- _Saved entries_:
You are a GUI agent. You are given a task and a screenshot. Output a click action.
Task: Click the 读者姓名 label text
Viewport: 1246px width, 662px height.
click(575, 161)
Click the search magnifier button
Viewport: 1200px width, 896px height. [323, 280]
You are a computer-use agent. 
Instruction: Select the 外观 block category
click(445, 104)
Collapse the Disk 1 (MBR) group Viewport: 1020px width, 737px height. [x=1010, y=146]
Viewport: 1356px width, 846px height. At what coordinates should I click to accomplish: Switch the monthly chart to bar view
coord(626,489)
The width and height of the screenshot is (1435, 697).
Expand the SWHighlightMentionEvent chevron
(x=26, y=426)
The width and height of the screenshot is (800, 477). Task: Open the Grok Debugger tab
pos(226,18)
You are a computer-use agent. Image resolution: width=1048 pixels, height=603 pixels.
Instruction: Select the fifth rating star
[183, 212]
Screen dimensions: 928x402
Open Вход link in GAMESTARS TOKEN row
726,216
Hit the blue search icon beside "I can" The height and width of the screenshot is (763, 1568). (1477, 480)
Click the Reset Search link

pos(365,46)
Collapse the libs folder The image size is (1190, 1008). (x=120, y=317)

- _Problem requirements_: Read through the records above and copy the lines that contain "computer".

- _Task solution_:
You are a computer-use agent. 
You are a computer-use agent. Image resolution: width=1048 pixels, height=603 pixels.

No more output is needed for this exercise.